TASK TO CARRY OUT: Everything from the line containing "Instruction: Click the 5374800 N grid label" through the line containing "Select the Quick Disconnect value" should be repeated exactly, and nothing else from the data.

GIVEN ENTRIES:
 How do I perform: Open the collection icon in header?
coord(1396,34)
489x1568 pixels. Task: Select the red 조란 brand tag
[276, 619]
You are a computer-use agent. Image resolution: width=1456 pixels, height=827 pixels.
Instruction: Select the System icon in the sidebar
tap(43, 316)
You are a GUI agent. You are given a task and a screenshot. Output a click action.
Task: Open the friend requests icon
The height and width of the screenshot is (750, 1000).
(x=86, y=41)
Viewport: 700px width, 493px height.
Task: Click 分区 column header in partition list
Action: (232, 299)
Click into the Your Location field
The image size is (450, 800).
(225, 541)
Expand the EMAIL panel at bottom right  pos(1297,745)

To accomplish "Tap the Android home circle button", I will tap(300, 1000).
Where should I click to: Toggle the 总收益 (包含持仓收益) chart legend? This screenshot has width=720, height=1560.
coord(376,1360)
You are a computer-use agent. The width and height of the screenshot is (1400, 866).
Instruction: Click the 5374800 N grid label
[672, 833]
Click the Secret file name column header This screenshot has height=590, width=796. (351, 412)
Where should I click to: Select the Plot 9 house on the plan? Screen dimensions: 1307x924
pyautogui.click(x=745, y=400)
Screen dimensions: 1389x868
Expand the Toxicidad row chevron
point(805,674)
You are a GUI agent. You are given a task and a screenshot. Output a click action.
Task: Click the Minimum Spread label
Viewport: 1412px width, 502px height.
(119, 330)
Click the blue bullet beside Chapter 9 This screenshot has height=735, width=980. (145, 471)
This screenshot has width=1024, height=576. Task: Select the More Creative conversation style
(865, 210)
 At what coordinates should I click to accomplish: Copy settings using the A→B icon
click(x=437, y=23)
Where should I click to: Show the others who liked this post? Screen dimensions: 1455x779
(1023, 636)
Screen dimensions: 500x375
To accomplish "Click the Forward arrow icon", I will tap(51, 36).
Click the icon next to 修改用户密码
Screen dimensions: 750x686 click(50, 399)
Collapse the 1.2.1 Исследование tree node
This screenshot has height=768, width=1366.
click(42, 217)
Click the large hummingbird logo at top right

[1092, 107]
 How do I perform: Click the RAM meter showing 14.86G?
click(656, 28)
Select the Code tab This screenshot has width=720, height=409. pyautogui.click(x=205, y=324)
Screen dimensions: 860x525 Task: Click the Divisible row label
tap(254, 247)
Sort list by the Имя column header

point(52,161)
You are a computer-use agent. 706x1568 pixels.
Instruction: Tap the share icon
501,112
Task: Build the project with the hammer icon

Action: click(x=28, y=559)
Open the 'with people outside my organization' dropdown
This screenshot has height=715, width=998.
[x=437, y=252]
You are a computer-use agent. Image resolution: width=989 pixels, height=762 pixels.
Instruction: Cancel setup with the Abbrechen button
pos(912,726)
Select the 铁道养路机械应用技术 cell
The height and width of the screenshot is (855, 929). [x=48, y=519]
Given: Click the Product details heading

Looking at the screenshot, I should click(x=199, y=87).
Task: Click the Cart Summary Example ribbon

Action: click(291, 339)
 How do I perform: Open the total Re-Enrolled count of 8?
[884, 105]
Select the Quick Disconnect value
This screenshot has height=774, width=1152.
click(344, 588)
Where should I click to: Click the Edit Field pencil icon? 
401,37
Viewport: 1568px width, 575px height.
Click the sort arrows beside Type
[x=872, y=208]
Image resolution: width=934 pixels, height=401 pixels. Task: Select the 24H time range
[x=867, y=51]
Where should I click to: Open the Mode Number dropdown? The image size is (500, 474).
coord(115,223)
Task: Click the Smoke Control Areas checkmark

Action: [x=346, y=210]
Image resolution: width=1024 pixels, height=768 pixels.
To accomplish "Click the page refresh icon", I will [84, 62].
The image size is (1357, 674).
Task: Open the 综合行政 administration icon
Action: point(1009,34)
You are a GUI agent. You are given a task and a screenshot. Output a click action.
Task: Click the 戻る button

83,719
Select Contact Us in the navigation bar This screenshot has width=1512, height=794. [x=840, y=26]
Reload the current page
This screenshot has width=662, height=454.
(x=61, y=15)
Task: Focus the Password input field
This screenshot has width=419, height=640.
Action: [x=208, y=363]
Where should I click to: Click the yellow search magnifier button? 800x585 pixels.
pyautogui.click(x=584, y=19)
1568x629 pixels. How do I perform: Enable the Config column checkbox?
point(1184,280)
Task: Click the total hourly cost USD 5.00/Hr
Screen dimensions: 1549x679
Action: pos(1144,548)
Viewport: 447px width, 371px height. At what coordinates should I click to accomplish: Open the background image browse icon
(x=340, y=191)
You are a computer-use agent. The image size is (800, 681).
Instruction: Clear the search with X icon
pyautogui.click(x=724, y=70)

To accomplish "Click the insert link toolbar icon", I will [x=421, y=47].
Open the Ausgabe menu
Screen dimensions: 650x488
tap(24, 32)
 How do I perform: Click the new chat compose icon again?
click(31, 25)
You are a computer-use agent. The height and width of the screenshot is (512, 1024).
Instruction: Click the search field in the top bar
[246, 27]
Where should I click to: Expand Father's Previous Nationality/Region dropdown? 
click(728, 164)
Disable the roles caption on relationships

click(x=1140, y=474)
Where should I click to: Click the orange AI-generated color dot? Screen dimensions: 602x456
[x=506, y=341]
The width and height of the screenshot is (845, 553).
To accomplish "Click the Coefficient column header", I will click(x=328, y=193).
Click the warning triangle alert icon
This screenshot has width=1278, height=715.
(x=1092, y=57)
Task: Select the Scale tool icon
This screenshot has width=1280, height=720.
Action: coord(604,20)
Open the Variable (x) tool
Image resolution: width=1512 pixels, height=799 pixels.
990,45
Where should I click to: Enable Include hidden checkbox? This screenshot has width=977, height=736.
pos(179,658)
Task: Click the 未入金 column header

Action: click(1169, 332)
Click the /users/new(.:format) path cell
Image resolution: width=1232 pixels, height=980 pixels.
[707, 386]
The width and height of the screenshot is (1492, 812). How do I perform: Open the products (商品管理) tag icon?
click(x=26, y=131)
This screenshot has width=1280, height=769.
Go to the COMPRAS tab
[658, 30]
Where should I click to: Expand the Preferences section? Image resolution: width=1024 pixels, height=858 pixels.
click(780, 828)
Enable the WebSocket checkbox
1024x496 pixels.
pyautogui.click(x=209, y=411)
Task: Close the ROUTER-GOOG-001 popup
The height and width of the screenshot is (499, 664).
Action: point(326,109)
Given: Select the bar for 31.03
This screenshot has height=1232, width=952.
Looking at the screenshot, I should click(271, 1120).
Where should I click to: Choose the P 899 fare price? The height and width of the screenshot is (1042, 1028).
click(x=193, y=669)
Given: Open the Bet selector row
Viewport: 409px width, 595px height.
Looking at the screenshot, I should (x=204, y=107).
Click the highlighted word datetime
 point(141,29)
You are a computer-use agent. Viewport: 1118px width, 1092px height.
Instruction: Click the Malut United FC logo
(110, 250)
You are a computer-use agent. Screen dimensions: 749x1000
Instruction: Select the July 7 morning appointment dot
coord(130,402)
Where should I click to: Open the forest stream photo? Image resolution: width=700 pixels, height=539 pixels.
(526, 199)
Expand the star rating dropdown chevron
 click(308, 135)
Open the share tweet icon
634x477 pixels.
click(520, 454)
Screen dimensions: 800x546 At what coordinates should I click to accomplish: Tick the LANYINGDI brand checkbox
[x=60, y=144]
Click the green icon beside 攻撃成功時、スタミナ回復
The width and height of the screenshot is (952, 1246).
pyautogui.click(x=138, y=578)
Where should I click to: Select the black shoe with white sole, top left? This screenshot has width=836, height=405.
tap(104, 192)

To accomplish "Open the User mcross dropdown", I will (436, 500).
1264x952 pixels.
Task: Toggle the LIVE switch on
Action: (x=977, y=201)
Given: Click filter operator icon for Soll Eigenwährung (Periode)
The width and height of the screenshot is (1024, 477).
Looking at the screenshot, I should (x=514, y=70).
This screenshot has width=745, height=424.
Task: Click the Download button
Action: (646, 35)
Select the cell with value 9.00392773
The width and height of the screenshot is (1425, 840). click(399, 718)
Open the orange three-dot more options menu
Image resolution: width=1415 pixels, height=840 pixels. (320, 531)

WRITTEN SOLUTION:
Instruction: Click the 5374800 N grid label
[672, 833]
Click the Secret file name column header This screenshot has height=590, width=796. (351, 412)
Where should I click to: Select the Plot 9 house on the plan? Screen dimensions: 1307x924
pyautogui.click(x=745, y=400)
Screen dimensions: 1389x868
Expand the Toxicidad row chevron
point(805,674)
You are a GUI agent. You are given a task and a screenshot. Output a click action.
Task: Click the Minimum Spread label
Viewport: 1412px width, 502px height.
(119, 330)
Click the blue bullet beside Chapter 9 This screenshot has height=735, width=980. (145, 471)
This screenshot has width=1024, height=576. Task: Select the More Creative conversation style
(865, 210)
 At what coordinates should I click to accomplish: Copy settings using the A→B icon
click(x=437, y=23)
Where should I click to: Show the others who liked this post? Screen dimensions: 1455x779
(1023, 636)
Screen dimensions: 500x375
To accomplish "Click the Forward arrow icon", I will tap(51, 36).
Click the icon next to 修改用户密码
Screen dimensions: 750x686 click(50, 399)
Collapse the 1.2.1 Исследование tree node
This screenshot has height=768, width=1366.
click(42, 217)
Click the large hummingbird logo at top right

[1092, 107]
 How do I perform: Click the RAM meter showing 14.86G?
click(656, 28)
Select the Code tab This screenshot has width=720, height=409. pyautogui.click(x=205, y=324)
Screen dimensions: 860x525 Task: Click the Divisible row label
tap(254, 247)
Sort list by the Имя column header

point(52,161)
You are a computer-use agent. 706x1568 pixels.
Instruction: Tap the share icon
501,112
Task: Build the project with the hammer icon

Action: click(x=28, y=559)
Open the 'with people outside my organization' dropdown
This screenshot has height=715, width=998.
[x=437, y=252]
You are a computer-use agent. Image resolution: width=989 pixels, height=762 pixels.
Instruction: Cancel setup with the Abbrechen button
pos(912,726)
Select the 铁道养路机械应用技术 cell
The height and width of the screenshot is (855, 929). [x=48, y=519]
Given: Click the Product details heading

Looking at the screenshot, I should click(x=199, y=87).
Task: Click the Cart Summary Example ribbon

Action: click(291, 339)
 How do I perform: Open the total Re-Enrolled count of 8?
[884, 105]
Select the Quick Disconnect value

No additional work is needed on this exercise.